At the same time, frequent transmission losses and associated link
retransmissions cause inaccuracy for available bandwidth estimate. The
proposal, Adaptive TCP tackles the above issues using two refinements. First,
sender estimates the degree of congestion by exploiting the statistics for
estimated Round Trip Time (RTT). With
this, it prevents unnecessary shrinkage of Loss Window and bandwidth estimate.
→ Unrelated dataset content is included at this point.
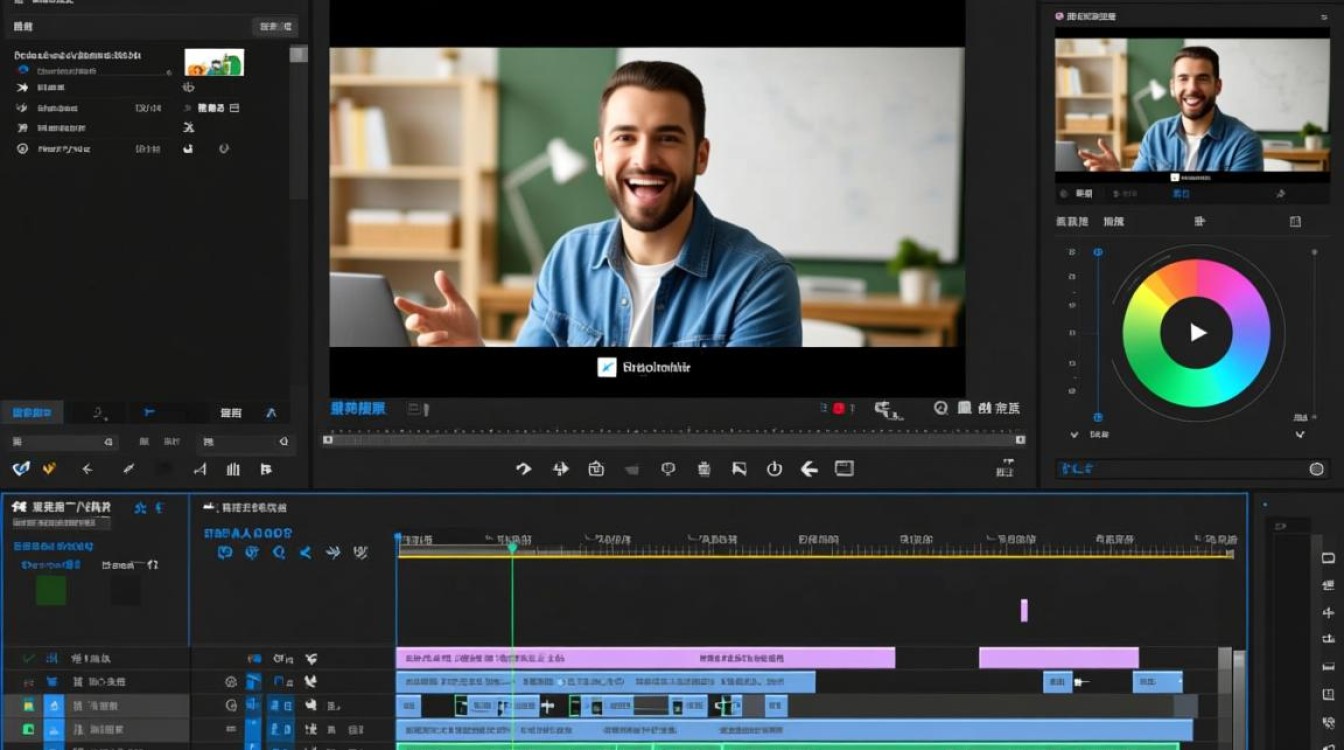Click the curved undo arrow below the preview
The height and width of the screenshot is (750, 1344).
tap(523, 469)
Second, by concluding the uninterrupted evolution of its sending rate in recent
past, the Adaptive TCP advances bandwidth estimate under favorable network
conditions. This in turn, facilitates for quick growth in TCP’s sending rate
after loss recovery and consequently alleviates bandwidth utilization. The
authors implement the algorithm on top of TCP NewReno, evaluate and compare its
performance with the wireless TCP variants deployed in current Internet. Through intensive simulations
it is demonstrated that the Adaptive TCP outperforms other well-established TCP
variants, and yields more than 100% of the throughput performance and more than
60% of improvement for bandwidth utilization, compared to TCP NewReno. The
simulation results also demonstrated compatibility of Adaptive TCP in a shared
wireless environment.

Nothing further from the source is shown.